Demorou um pouco para assimilar as palavras dela, mas mesmo em choque, deixou-a passar. Estava realmente frio ali fora e parecia que ela não sentia. Tudo bem, nem ele estava entendendo direito nada, aquilo tudo parecia ter surgido simplesmente... Do nada! Era melhor ele perguntar a ela do quê ficar se perguntando e não saindo do lugar.
- Sente-se...
- Obrigada.
Olhou pra ela como se quisesse ter certeza de que estava acordado. Tinha os mesmos cabelos, o mesmo tom de pele, os mesmos óculos de armação quadrada. Era ela mesma.

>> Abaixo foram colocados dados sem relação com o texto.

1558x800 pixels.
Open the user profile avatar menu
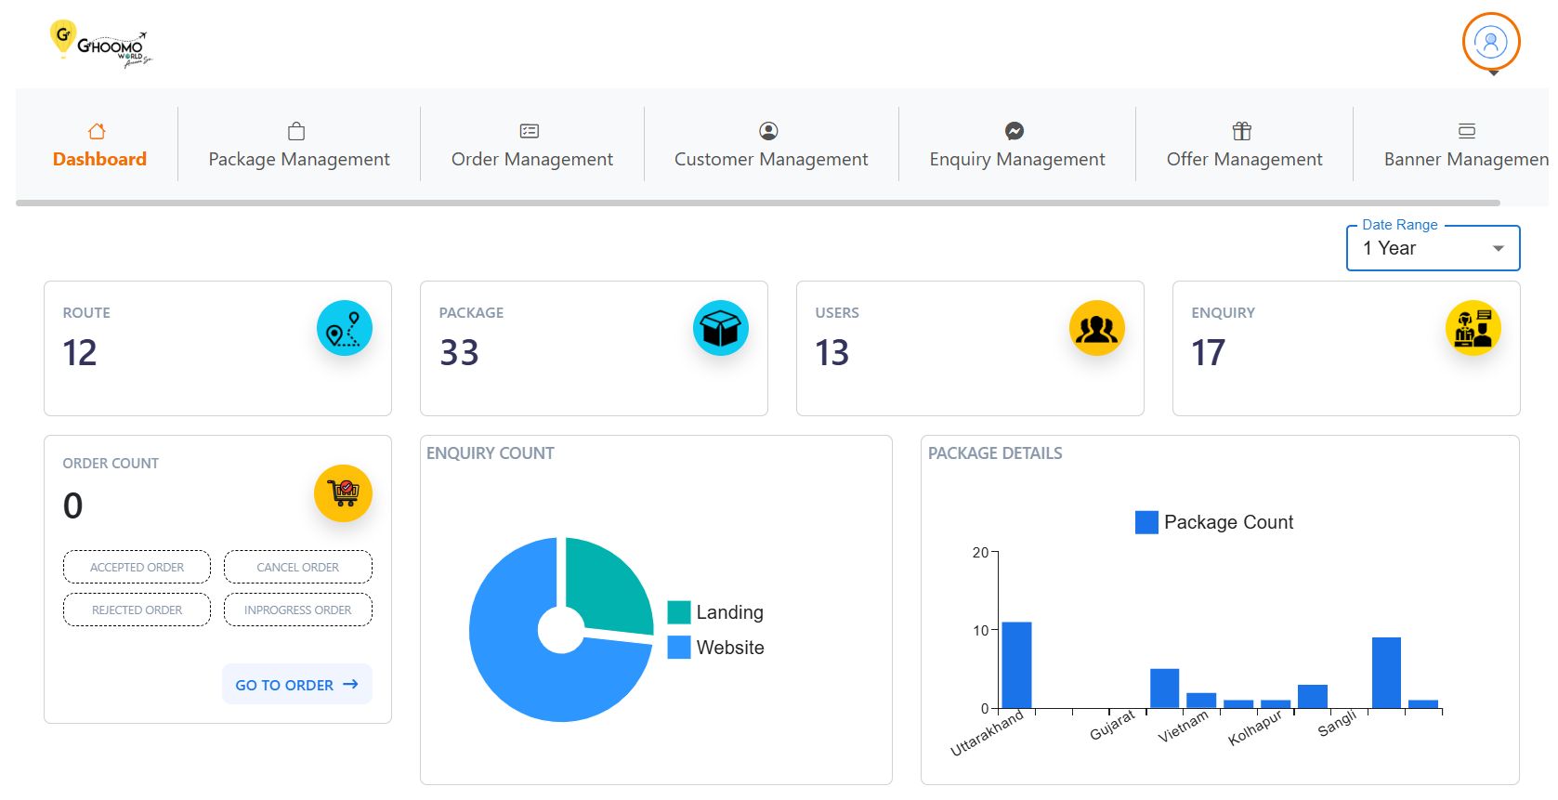(1490, 42)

- Não sei se você soube, mas está acontecendo uma série de assassinatos e todas as vítimas são seus amigos...
- Seus também.
- Não mais.
Um silêncio desconfortável surgiu, mas nenhum dos dois pareceram preocupados com isso.
- Você soube da vítima mais recente?
- Se não estou enganado, foi o Shikamaru não é?
- Não... – Ela abriu o casaco e tirou um envelope marrom e entregou a ele -... Foi o Suigetsu. Se você não tem estômago forte, sugiro que não veja.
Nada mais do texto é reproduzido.